An unexpected reward of reading "bad books" is the perspective on appreciation of the good ones. After making a detour into irksome topic or genre, it is always a true delight to come back to your personal favorites. But even better, they feel more nutritious, your want to savor them longer, you pay closer attention to the words used. Whether we return to olf-favorite authors, or discover new ones, the process of reading the books that correspond to our taste feels more acute and it feels like ideas penetrate deeper. Hence I can not imagine enjoying my favorite written works without the exposure to underwhelming and somethimes quite commonplace literature. In a way it sharpens your taste.
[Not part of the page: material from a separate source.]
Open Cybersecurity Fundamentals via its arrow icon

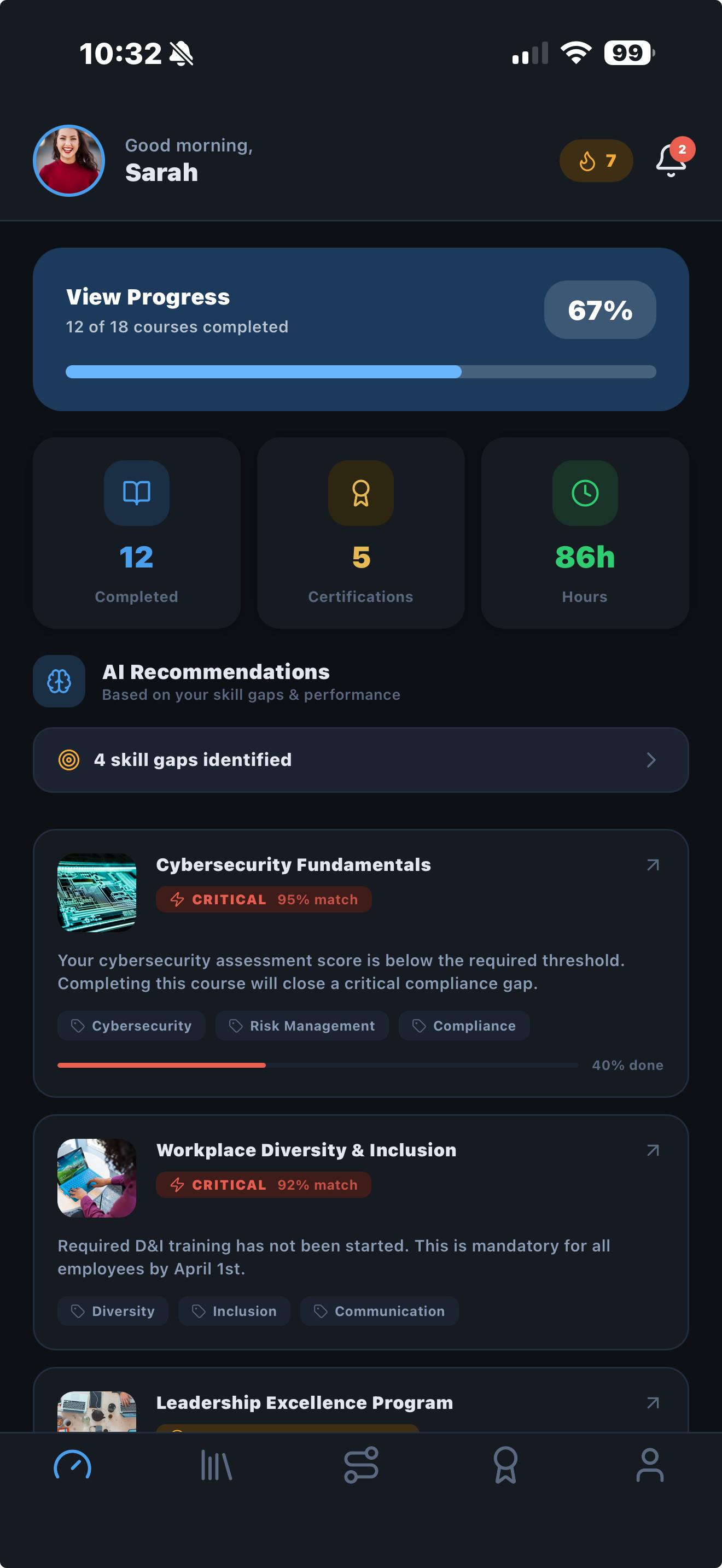[x=653, y=865]
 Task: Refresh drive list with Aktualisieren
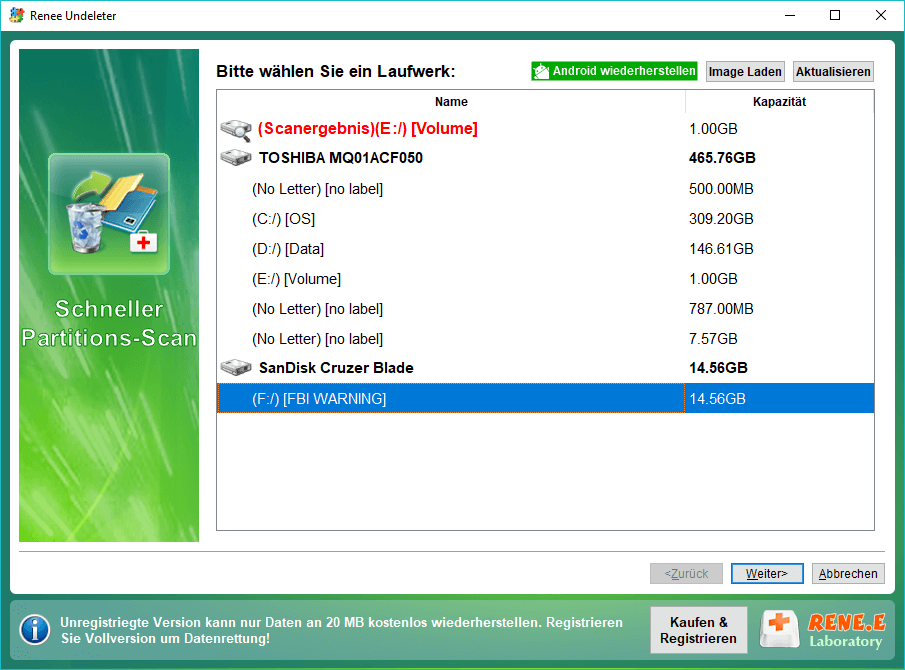pos(833,72)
In case none of any of the points above convinced you, my last justification to finish the book is the benefit of discipline and the responsibility of finishing things. By finishing the book we allow the other person finish talking without interrupting: regardless whether the person is a sage or a fool. By finishing the book we demonstrate consideration and ability to entertain ideas we do not share. In the end the author did put the time to convert his thoughts into sentences, so the least we can do is to give a little bit of our time to contemplate on his/her musings. While reading a "bad book" I like to conduct an imaginary dialogue with author questioning, but I do think it's mandatory to let them finish the sentence...

Not every book we read should be a page-turner, but some that we come across can demonstrate the spectrum of variation in human writing. So be adventurous and pass by those bestsellers and classics, heading to the "un-reviewed" and the "un-starred". In the end you are are around 50,000 words away from considering something you have not considered before.